I almost don't know how to begin this post. When I met with Therapist a couple of months ago he said that I was in "working" mode, and that I had been there for nearly eight months. He told me that when we first met in August I was numb (and I was so much better then than I has been six months prior to that--I wonder what he would have thought of me if he'd met me at the very beginning of my counseling adventure). Apparently, being in "working" mode means that I'm no longer ignoring things and am actively seeking resolution to whatever is bothering me. Therapist said that most people will be in that mode for short intense periods of time (3 to 6 weeks), then take a break to regroup and begin again. He's been a little concerned because my short intense times have stretched into a very long period of intensity with no rest times. He told me he doesn't want to interrupt the work I'm doing, but he believes that the lack of down time has contributed to my nightmares, relationship insecurities, high stress, return to unhealthy coping mechanisms and depression. I told him I didn't know how to stop. He didn't have any suggestions.
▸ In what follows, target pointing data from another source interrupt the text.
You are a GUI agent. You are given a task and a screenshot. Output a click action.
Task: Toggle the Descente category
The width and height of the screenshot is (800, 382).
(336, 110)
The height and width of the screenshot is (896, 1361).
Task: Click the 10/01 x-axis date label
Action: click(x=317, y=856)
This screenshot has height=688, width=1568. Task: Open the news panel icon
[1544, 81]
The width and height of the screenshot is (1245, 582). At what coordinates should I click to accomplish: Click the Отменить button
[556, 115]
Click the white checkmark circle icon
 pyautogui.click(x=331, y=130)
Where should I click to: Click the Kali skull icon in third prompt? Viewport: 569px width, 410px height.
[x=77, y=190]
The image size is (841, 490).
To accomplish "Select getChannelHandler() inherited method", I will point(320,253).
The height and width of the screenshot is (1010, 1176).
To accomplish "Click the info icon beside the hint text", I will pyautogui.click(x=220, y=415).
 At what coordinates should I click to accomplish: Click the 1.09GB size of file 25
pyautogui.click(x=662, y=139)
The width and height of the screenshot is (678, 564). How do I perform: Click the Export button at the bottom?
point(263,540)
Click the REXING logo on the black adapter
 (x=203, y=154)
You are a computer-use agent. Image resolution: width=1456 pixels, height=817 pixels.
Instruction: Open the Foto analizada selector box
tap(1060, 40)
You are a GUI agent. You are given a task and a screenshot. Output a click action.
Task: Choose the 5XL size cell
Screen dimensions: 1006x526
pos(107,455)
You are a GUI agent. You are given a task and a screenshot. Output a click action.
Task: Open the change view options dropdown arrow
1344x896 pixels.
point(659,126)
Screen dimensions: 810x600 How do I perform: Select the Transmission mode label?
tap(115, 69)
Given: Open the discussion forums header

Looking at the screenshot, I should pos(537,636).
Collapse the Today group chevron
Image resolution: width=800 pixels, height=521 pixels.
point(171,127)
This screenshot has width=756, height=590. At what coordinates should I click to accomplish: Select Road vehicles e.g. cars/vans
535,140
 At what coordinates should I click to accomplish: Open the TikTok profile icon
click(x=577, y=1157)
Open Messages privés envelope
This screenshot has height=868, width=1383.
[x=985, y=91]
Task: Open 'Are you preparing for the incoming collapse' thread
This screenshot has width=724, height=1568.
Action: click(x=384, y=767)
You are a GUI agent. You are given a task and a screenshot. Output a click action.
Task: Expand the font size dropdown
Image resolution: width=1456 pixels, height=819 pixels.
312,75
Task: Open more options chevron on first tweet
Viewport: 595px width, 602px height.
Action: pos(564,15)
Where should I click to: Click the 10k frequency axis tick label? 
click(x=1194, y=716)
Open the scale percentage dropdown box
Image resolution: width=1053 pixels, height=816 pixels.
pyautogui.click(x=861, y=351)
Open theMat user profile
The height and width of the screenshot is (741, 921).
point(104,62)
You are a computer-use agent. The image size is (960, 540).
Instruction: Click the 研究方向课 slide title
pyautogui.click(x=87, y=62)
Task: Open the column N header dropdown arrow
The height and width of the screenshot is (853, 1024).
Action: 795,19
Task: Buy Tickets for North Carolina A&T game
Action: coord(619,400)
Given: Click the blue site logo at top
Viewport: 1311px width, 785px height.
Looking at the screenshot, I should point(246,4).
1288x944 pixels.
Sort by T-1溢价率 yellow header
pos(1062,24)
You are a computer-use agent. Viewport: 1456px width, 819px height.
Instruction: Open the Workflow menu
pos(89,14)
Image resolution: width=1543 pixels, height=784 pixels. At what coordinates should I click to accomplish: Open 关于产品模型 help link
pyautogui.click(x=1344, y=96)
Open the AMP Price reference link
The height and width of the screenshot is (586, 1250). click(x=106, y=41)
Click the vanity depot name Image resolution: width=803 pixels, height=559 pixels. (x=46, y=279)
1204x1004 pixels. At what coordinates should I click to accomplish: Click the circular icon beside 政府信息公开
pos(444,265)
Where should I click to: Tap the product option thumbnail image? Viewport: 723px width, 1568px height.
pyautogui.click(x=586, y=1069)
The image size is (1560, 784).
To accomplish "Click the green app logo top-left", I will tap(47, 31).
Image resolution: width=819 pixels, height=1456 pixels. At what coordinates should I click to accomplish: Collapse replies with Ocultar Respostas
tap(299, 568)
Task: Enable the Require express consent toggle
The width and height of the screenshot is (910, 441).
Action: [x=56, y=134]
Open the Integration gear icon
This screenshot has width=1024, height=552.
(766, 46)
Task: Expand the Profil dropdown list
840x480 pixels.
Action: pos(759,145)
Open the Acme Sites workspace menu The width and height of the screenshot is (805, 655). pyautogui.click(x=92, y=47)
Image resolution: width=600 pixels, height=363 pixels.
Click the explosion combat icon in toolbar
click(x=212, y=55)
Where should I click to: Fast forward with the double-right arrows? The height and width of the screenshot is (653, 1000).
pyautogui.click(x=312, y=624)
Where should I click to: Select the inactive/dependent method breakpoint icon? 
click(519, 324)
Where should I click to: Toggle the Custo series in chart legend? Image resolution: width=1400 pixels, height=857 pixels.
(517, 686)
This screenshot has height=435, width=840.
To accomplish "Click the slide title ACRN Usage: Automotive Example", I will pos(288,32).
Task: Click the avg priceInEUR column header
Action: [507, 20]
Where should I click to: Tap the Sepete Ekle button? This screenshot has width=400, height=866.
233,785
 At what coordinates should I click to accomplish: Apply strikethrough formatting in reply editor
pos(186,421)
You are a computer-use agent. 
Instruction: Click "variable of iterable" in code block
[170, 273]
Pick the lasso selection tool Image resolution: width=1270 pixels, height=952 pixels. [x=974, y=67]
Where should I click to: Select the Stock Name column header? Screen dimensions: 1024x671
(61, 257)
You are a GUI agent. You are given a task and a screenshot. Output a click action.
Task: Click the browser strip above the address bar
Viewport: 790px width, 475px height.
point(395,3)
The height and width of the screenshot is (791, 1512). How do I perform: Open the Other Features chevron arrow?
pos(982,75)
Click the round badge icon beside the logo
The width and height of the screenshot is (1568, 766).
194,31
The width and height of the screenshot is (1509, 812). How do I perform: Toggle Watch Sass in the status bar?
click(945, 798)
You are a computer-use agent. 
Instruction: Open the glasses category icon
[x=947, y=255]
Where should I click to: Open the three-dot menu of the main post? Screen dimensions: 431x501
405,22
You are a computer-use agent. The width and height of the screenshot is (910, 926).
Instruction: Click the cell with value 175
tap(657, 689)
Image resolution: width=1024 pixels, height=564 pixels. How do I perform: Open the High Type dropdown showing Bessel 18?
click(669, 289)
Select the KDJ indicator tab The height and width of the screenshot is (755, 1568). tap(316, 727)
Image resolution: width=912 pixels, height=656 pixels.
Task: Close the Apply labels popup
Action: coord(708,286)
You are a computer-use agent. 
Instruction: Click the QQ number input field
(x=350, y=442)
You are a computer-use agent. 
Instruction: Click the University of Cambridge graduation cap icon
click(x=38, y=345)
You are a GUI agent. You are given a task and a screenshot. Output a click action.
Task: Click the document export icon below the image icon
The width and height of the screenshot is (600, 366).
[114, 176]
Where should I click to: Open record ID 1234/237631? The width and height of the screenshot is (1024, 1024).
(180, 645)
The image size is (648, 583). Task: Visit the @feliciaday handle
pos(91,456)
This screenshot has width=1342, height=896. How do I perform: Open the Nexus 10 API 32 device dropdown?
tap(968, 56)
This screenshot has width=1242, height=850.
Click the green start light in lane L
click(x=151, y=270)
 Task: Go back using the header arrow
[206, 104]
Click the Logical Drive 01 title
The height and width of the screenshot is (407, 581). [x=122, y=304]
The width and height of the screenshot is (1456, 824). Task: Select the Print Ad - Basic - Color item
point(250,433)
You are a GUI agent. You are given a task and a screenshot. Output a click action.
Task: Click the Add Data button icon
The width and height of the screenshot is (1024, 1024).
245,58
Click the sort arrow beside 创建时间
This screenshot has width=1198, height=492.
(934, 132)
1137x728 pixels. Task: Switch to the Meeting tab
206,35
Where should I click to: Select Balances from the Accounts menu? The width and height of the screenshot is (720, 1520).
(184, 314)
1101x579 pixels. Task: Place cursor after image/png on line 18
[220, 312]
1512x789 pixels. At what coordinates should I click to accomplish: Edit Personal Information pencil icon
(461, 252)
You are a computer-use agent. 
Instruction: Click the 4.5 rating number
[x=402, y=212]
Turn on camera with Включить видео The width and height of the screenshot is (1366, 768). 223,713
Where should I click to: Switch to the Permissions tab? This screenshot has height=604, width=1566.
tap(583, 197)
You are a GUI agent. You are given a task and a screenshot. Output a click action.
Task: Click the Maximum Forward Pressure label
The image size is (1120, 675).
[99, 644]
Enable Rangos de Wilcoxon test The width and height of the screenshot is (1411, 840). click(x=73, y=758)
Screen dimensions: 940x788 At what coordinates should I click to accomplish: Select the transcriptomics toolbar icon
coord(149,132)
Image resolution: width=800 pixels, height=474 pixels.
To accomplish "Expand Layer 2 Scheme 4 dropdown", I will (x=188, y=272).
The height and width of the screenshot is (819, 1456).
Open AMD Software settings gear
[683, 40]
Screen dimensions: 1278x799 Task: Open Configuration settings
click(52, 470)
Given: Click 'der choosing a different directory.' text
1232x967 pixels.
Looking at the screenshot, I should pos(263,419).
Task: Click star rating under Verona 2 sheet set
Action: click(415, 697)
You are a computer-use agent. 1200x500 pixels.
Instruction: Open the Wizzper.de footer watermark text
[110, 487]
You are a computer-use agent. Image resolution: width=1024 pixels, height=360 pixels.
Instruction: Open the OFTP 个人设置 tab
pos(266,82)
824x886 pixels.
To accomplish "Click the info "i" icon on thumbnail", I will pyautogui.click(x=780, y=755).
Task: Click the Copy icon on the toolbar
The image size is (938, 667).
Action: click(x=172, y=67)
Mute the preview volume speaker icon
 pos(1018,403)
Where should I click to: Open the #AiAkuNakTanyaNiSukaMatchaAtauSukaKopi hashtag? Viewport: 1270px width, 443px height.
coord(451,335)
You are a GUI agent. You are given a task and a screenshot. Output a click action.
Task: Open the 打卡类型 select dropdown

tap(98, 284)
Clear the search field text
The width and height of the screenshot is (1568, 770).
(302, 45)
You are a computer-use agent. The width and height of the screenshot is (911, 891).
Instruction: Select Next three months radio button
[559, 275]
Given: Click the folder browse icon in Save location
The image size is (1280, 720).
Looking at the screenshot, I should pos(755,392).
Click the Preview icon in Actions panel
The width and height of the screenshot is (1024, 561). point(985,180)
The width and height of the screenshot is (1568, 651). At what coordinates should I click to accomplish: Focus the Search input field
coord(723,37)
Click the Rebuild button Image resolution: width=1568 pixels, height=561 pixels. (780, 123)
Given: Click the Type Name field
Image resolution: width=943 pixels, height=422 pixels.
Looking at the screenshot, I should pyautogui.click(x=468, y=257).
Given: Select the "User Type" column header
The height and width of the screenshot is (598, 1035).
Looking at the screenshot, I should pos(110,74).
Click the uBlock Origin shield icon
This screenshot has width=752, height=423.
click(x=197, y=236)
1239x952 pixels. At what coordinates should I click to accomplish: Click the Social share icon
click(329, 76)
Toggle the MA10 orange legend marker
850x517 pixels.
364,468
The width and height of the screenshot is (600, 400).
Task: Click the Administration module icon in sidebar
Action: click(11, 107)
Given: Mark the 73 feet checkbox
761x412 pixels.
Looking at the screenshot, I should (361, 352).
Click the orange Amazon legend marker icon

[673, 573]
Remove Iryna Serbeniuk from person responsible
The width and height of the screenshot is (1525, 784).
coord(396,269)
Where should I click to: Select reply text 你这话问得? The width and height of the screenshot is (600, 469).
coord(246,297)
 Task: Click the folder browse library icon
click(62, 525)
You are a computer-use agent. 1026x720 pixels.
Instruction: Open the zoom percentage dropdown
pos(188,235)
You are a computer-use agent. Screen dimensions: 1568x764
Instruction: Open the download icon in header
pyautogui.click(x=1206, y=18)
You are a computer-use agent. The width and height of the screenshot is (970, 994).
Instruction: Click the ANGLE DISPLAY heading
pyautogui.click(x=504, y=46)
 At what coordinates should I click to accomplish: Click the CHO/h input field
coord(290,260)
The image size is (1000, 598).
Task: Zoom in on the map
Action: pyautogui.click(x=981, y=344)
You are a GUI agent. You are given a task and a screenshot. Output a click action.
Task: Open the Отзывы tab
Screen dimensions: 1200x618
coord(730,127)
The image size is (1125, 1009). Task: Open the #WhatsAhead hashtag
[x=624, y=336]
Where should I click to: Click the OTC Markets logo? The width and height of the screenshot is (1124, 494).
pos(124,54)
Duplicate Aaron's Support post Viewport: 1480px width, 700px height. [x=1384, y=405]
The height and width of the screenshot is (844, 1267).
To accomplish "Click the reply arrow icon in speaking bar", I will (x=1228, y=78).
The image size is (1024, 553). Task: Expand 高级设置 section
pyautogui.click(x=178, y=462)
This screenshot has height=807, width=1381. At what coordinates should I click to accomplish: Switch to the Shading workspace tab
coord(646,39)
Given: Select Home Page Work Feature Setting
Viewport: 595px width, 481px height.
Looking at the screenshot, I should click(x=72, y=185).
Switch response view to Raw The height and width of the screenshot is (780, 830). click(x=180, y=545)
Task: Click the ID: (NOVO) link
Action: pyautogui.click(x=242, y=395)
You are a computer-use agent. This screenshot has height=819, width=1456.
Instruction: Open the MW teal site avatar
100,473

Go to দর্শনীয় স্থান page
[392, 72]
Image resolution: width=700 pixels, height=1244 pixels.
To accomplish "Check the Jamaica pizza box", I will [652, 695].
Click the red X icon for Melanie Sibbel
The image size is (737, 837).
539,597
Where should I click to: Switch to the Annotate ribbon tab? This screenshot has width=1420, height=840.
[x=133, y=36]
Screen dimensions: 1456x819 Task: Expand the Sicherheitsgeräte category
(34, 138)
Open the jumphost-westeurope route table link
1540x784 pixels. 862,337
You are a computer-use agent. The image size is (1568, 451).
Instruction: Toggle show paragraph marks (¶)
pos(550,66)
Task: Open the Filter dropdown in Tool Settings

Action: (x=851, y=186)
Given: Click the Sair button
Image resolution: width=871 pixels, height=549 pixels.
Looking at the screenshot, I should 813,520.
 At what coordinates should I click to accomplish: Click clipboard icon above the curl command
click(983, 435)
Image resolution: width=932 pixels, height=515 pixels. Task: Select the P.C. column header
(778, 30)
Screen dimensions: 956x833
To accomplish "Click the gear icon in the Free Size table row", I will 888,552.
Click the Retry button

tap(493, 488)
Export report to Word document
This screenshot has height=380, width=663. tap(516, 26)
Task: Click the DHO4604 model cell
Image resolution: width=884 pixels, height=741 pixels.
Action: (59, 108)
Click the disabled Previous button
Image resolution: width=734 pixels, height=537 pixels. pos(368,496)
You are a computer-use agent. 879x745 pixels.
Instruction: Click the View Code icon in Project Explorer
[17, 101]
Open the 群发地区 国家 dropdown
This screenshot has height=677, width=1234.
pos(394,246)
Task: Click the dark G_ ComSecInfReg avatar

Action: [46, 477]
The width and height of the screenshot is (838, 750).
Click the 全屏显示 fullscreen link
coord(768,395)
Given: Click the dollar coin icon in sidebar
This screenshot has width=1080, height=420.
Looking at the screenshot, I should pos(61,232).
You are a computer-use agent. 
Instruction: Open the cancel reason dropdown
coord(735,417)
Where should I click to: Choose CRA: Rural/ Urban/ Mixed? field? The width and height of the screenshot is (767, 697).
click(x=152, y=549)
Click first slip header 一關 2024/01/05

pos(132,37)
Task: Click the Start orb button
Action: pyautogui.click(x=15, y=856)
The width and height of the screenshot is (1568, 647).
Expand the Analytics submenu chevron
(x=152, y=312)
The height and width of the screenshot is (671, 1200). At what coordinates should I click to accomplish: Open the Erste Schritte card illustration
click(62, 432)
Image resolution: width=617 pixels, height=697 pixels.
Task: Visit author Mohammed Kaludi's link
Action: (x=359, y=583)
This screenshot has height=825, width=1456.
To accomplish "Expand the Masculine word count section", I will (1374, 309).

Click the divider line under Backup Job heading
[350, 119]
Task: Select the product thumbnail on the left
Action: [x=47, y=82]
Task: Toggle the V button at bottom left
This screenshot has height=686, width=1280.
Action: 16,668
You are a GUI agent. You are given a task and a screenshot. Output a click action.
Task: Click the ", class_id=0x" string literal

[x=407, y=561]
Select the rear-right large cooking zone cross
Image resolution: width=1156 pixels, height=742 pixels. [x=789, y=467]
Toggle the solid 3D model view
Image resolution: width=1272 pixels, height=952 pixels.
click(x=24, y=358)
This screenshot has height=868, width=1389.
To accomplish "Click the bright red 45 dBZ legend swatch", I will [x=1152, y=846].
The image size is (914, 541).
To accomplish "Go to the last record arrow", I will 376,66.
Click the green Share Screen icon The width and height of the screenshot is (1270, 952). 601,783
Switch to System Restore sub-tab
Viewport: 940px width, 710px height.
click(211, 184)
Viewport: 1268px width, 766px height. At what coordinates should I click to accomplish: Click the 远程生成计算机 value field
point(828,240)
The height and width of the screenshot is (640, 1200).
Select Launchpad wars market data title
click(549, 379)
In retrospect, I'm grateful that I didn't take time off, regardless of the cost. I believe Therapist may be one of the few people who could connect with me and help me find the things I need to discover in order to find peace--and he's leaving. I've been blessed to have the past nine months with him. I trust him and I've found the guidance he's given me incredibly helpful. He was comparing me to a typical client and he said: "Sam, if there is a choice between taking a long, gently winding path to the tip of a mountain, or scaling a sheer cliff, you'll take the second option every time." I'm sure he meant that I always do things the hard way, but I prefer to believe that he was complimenting me on my rock-climbing skills--or maybe he just means I'm a very hard worker--or that I have a remarkable fitness level. Regardless, I have worked incessantly in the past few months.
Things I have accomplished:
1. I was able to cry. Not often. Not as I would have liked to, and I'm still afraid that someday the tears will start and everyone will have to build an ark in order to survive the flood that will ensue. And I'm also afraid that when that happens I'll be alone. Perhaps it's selfish of me, but I really would like to have someone with me then, because for most of my life I have forced myself to endure any heartache alone, embarassed that someone might see and think less of me because I was weak. I'm ready to face that--because I finally believe that there are a few people who will love me even when I'm vulnerable and who won't feel it an emotional intrusion if I need to be held for a moment.
2. I researched all that I could in conjunction with my situation and applied that research to myself. I researched abuse, support groups, pedophilia, control, manipulation, relationships, parenting, loss, grief, addictive behaviors, coping devises, dreams, depression, side-effects of stress, body language, humor, emotions, faith, the atonement, the nature of God, and many other pertinent topics. It wasn't always fun. It was definitely worth it.
3. I met with David. I had lunch with him. As Tolkien Boy is my witness, I was delightful and charming and I'm certain he wants to be my best friend for the rest of our lives. It was horrible. But Therapist said that he will spend years with clients helping them get to the point where they will accept the suggestion that a meeting might someday take place. I not only did that, but I initiated and followed through with the meeting (he says that's "freaking awesome!!") without him even suggesting I do so, and I'm better because of it. I don't want to do it again. I'll be okay if I have to.
4. I have finally let my husband go. By this I mean that for most of our marriage I have been stabilized by the fact that there was one person in all the world who loves me no matter what. He's seen me sad, ugly, naked, miserable, sick, angry, confused, and pregnant. And he still loves me. However, when he has gone on business trips or anytime he has had to leave me alone, I've been insecure and miserable. And I've made him miserable because of it. Fortunately, I married someone who understands the root causes of my poor behavior and who makes allowances for it, or he would have left long ago. But I've finally grown up. I made an extended solo journey without my husband for the first time since we were married. I was gone for a week. I did not depend on him in any way. We've both done some individual travelling lately and it's doesn't bother me. Darrin's trying to adjust to my new emotional independence, and while he's happy for me, it's definitely new for him. But it's really good for us both.